R v Granada, 2013 ABCA 404
[9] The intended victim herein, of course, was the Co-op supermarket in question and, by extension, its employees. The store’s customers that purchased the tampered food were really in the nature of “collateral damage” from the perspective of the appellant. The fact is that they were being used as “pawns” in her attack against the Co-Op. Nonetheless, these individuals also ended up being victims as was conceded by appellant’s counsel.
[10] The definition of “victim” in section 722(4) includes “a person to whom harm was done or suffered physical or emotional loss as a result of the commission of an offence”. We agree with the comments in R v Duffus, 2000 CanLII 22831 (ON SC), [2000] OJ No 4850 where the Provincial Court judge stated at para 8:
In changing the definition of ‘victim’ in section 722(4)(a) from “the person” to whom harm was done, to “a person” to whom harm was done, Parliament changed the limiting nature of the definition to a more inclusive definition, from a narrow delineation to a wider more expansive definition. Parliament expanded victimization to include not only the direct victim, that is, the victim-recipient of the harm done but also the victim or victims directly affected by the commission of the offence.

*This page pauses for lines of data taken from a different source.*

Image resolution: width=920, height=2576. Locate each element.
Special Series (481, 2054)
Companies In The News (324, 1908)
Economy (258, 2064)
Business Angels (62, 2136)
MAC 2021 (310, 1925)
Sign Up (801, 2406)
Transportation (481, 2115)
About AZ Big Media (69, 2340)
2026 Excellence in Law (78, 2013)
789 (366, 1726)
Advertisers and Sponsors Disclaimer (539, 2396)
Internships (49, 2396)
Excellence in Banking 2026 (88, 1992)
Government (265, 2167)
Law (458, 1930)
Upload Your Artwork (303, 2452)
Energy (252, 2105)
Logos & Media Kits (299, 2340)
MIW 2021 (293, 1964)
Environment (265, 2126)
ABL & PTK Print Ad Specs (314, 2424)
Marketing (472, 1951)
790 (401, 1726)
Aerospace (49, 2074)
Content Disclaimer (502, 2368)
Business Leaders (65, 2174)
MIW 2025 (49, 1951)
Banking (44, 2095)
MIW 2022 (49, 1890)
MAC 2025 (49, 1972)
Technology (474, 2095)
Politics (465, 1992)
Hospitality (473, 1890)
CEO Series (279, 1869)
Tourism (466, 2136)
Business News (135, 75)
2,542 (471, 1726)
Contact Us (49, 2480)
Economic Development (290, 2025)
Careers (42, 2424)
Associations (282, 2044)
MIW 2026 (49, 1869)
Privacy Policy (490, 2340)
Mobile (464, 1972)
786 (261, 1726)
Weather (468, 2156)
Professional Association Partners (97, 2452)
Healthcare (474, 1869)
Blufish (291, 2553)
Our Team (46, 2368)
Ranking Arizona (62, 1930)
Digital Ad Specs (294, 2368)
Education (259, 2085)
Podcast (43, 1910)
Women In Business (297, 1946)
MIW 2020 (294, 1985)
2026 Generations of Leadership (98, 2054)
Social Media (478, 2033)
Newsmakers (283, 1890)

[11] In argument before us, Crown counsel pointed to impacts within the definition of the Code provision which landed on store staff. It was for some store staff not merely a matter of facing economic loss to the business and the imperiling of their employment. Some were pricked by pins when examining goods. During the course of the investigation of these crimes, a cloud of suspicion descended upon at least some of the employees there. At least one’s position escalated to that of a suspect who had to provide fingerprints and submit to stressful inquiry. The expert evidence before the sentencing judge suggested that the appellant was, at the very least, reckless to the foreseeable consequences for store staff of such dangerous offences. In a very real sense they were specific targets of her crimes. In our view, everyone who filed a Victim Impact Statement was properly entitled to do so and they were properly received by the sentencing court.
[12] The appellant further complains that some of the statements contained in the Victim Impact Statements include what she claims to be inflammatory language, specifically the following: “worst nightmare”, “reign of terror”, and “terrorism”. The phrase “Reign of Terror” was the title that Andrew Lukacik gave to his Victim Impact Statement in which he stated, inter alia, that one of his customers had told him “you know, this is a form of terrorism;” In our view, this language was merely reflective of the situation that these Co-op supermarket staff members found themselves to be in as a result of the appellant’s actions. In any event, none of these phrases were employed by the Provincial Court Judge in his reasons for sentence.
[13] Furthermore, there was no information of any significance contained in the Victim Impact Statements that represented anything new over and above that which was already before the Provincial Court judge as a result of the trial itself. The Victim Impact Statements dealt with the impact that the appellant’s actions had on the authors of those statements and did not represent some tirade against the appellant personally.